Azure for Private and Public Clouds
Microsoft recently announced it would be taking its Azure public
cloud computing platform private, a move this IT Jungle report suggests would appeal to many more masses than it would have gotten through a public-only cloud. According to the article, the only problem with the Azure cloud is that you have to run your code outside of your firewall and on Microsoft's own infrastructure. Not very many midrange and enterprise customers are going to go for that for security as well as for sanity and employment reasons.
Microsoft is taking its Azure cloud computing platform private.

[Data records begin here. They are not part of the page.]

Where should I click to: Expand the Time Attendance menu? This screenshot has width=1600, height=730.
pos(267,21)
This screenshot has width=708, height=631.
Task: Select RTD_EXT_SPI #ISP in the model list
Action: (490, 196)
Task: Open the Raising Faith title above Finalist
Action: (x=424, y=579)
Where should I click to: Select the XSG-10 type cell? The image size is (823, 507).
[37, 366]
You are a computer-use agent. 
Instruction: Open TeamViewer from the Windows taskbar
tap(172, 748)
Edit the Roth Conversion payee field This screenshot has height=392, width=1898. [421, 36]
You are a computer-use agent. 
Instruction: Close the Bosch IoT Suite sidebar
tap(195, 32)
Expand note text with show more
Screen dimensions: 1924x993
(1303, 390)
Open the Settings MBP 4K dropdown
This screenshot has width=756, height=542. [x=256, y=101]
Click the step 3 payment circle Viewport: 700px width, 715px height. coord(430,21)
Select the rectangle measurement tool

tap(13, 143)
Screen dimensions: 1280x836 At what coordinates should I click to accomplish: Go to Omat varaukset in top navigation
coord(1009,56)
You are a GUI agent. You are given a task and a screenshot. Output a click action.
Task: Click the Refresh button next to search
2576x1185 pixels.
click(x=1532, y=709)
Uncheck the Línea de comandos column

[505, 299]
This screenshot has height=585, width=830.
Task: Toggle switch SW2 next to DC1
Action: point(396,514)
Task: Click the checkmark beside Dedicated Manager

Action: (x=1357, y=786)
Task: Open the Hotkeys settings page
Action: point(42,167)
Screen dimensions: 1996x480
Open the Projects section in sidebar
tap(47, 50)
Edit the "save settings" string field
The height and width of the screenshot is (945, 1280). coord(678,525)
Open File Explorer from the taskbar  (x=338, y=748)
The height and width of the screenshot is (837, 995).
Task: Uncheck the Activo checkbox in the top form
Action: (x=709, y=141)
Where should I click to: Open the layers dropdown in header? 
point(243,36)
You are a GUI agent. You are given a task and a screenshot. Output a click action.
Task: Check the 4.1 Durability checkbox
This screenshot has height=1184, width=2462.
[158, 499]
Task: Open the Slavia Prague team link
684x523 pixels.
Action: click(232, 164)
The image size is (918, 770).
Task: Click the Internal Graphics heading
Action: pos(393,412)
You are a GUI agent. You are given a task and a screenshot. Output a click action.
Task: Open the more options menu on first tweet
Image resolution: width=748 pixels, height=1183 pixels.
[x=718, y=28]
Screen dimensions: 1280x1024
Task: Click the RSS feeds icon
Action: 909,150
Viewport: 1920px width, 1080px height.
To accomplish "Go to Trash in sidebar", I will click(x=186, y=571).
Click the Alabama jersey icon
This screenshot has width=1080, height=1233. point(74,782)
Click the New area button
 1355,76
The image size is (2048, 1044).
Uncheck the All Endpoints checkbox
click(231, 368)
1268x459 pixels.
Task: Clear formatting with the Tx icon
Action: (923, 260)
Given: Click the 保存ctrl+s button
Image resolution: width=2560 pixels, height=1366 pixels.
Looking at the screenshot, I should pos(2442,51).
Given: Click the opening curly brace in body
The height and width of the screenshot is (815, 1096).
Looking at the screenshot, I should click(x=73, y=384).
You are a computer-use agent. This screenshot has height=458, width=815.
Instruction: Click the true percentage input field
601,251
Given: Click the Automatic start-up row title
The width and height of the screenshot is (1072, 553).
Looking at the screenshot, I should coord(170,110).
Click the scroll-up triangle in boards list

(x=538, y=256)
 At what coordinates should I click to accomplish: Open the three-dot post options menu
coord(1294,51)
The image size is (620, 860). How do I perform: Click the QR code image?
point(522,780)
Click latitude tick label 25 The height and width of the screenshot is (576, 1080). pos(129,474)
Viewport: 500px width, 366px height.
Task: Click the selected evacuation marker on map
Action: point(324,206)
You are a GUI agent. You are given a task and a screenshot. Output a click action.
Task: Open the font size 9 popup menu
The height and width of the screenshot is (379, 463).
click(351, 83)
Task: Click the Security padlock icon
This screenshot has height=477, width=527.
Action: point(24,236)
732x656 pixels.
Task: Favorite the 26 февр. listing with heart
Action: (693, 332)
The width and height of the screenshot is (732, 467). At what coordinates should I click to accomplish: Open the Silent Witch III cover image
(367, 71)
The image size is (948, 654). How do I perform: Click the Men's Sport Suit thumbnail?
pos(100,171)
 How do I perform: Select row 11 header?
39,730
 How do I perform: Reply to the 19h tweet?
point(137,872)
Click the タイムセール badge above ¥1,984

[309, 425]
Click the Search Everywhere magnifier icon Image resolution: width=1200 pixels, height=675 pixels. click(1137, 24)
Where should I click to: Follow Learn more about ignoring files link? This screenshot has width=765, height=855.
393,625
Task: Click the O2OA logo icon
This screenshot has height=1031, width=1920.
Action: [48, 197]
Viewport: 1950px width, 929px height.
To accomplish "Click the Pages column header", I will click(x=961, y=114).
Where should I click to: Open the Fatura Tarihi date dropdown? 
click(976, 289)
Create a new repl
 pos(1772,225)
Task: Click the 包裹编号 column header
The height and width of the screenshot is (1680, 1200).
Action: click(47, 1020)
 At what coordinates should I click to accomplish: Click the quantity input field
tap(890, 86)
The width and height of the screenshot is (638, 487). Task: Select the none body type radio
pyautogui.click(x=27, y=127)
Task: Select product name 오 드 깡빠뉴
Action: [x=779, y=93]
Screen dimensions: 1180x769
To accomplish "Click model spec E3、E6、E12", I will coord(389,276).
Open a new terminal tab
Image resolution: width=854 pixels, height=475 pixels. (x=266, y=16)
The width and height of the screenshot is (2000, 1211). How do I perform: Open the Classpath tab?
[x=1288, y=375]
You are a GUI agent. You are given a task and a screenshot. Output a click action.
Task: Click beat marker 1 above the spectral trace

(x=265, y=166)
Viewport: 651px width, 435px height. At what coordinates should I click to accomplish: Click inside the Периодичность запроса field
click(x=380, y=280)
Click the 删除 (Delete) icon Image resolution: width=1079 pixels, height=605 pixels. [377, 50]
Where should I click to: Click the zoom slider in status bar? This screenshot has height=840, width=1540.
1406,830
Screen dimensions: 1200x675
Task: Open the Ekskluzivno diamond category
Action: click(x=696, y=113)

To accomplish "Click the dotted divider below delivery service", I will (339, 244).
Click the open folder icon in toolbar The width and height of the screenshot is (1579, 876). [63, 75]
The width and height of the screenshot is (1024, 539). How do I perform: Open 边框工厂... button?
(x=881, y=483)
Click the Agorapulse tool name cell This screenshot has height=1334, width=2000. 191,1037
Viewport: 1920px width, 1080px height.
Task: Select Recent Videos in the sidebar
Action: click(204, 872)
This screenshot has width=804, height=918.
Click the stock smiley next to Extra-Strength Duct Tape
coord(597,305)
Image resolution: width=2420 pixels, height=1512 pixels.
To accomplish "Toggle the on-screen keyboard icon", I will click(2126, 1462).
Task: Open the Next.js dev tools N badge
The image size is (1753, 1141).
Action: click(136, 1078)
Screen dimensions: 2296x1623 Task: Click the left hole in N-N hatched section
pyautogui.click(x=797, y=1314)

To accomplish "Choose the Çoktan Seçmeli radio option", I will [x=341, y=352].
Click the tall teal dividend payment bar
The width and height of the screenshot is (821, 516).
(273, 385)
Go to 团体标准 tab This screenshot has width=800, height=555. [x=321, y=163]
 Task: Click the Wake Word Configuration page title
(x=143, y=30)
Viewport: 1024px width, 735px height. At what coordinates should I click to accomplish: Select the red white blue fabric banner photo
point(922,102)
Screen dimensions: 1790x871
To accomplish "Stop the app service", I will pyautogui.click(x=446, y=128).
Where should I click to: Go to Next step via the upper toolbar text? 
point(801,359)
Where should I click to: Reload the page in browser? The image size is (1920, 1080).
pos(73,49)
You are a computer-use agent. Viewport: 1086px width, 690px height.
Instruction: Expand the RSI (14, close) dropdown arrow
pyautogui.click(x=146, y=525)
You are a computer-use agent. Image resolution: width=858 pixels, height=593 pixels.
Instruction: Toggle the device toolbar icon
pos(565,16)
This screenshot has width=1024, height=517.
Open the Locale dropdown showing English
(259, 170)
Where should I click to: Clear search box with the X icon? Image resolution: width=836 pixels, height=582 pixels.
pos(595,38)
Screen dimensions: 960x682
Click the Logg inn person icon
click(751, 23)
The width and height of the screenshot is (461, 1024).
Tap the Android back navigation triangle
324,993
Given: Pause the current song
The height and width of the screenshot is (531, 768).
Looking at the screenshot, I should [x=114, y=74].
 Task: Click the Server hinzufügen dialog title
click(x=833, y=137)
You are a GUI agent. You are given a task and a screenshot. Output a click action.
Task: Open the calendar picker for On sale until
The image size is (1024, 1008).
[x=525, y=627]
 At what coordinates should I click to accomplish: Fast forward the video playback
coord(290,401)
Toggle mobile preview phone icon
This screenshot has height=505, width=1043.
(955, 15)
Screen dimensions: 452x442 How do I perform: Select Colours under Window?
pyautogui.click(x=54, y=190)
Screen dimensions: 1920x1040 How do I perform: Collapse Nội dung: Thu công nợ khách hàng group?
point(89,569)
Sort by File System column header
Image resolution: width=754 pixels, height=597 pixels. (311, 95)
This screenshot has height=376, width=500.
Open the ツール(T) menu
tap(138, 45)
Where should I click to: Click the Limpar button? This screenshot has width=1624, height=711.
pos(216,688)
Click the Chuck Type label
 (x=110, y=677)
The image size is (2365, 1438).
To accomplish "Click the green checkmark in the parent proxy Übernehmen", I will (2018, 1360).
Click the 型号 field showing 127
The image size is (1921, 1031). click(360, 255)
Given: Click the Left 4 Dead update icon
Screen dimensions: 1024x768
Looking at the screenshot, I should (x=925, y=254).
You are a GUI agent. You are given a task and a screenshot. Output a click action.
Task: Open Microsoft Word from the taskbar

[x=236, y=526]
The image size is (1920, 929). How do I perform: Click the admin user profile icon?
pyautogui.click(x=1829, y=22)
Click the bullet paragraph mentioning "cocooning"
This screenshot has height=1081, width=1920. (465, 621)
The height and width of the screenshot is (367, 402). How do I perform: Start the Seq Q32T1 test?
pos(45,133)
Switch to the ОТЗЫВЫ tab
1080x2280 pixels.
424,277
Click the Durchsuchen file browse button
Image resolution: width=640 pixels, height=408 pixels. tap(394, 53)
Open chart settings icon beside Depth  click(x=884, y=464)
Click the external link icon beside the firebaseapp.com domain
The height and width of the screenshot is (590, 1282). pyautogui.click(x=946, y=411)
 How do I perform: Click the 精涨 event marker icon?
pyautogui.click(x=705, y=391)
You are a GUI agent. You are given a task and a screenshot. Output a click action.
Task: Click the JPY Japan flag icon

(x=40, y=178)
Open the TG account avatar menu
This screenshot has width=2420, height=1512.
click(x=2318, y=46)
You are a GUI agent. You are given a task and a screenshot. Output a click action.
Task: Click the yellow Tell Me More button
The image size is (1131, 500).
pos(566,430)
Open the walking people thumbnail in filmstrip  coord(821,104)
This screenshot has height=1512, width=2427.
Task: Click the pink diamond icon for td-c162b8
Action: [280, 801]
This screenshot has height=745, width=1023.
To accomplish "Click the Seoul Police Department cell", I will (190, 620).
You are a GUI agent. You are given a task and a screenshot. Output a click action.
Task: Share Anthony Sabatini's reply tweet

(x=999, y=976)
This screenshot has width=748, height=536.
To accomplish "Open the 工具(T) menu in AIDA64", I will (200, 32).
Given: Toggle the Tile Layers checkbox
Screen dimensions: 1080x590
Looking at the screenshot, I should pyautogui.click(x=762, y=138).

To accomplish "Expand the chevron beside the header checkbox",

"In the case of Azure, the cloud has three components: compute service, storage services, and a fabric controller that pools hardware resources--in this instance, X64-based servers, their memory and disks, external disk storage, and networking to lash it all together. That controller does load balancing, fault tolerance clustering, disaster recovery, and data replication for workloads--the kinds of things people do today with a hodge-podge of different software. At the moment, Microsoft has implemented SQL database services, SharePoint collaboration services, AppFabric Internet services, and Dynamics CRM services atop the Azure public cloud, which runs in a data center in Quincy, Washington, as well as one in the suburb of Chicago. But you can also create your own .NET applications and throw them out onto Azure, too. Which is the whole point. The genius of this platform-as-a-service cloud is that it masks all the underlying complexity of having a modern, distributed, virtualized, metered, and flexible infrastructure stack. It is truly Windows for Dummies, and to the point that you don't know--and don't care--that it is Windows at all. Microsoft claims to have 10,000 companies running on Azure already."